Despite the advantages in controlled release using an AMF trigger, many present NP drug delivery systems have a problem of premature drug release (i.e., leakage). In these instances, drugs are slowly released prior to application of the external stimulus. This is largely due to the inability of the drugs in these delivery systems to be covalently retained until the stimulus is applied. For example, AMF-induced NP heating commonly is used to reduce ionic interactions and/or hydrogen bonding interactions (Biswas, S. Functionalized Nanoparticles for AMF-Induced Gene and Drug Delivery. University of Louisville, Louisville, Ky., 2011), or to cause a polymer shell to squeeze out the drug payload (Liu, T.-Y., et al., Langmuir 2008, 24, 13306-13311) or to expand and allow the drug payload to diffuse away (Liu, J., et al., Journal of Physical Chemistry C 2010, 114, 7673-7679).
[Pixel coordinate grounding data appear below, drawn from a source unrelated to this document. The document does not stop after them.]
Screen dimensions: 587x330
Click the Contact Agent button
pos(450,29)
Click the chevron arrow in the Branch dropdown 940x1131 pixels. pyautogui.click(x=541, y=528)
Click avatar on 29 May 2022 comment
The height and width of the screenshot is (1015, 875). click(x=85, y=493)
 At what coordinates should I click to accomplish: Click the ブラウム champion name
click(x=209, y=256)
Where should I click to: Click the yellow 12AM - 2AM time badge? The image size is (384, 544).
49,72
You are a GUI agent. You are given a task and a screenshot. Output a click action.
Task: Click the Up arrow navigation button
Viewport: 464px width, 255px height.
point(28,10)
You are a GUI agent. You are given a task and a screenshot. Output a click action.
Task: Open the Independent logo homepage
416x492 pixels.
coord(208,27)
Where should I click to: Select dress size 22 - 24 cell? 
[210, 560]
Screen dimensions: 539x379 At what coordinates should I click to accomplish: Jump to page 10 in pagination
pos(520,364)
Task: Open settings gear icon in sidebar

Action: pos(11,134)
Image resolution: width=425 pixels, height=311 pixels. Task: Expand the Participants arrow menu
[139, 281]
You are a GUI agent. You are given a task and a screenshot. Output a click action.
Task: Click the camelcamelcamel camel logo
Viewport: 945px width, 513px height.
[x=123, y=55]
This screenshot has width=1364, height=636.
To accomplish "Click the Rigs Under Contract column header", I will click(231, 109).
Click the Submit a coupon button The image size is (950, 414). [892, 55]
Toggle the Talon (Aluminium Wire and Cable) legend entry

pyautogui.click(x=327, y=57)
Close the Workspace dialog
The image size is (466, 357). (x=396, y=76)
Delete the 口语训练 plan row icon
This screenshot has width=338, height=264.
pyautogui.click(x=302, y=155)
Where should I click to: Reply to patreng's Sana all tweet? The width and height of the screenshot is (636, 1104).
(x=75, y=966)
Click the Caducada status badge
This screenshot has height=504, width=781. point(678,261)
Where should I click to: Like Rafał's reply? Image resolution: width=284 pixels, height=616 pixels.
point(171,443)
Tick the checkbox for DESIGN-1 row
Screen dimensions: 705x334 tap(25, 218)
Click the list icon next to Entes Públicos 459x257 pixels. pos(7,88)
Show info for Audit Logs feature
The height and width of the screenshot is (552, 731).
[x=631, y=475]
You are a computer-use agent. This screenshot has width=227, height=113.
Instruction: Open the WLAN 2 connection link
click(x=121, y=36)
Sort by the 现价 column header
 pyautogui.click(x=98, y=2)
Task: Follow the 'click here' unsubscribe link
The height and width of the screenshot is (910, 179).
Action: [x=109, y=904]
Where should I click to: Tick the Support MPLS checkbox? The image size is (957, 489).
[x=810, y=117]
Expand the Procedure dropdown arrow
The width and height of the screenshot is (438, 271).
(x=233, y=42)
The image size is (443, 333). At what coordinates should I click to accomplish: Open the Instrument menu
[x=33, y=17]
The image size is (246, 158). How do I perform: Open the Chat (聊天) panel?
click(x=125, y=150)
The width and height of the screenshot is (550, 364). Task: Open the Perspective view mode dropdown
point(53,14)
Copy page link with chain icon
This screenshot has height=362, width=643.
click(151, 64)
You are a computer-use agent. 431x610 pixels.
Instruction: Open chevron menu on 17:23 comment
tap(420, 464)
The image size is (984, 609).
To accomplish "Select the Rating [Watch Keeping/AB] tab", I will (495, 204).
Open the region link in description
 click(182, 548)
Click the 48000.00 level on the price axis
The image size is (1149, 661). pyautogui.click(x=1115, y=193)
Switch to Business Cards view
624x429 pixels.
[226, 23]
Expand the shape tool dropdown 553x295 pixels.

In these cases, the ambient heat or biological milieu of a living system can reduce the ionic/hydrogen bonding interactions between NP and drug, or cause polymer contractions or expansions. Premature drug release occurs since the drug is not covalently attached to the NP carrier.
Thus, there is a need for a drug delivery system with reduced premature release of its drug payload and that can optionally target the drug spatially, temporally, or both spatially and temporally.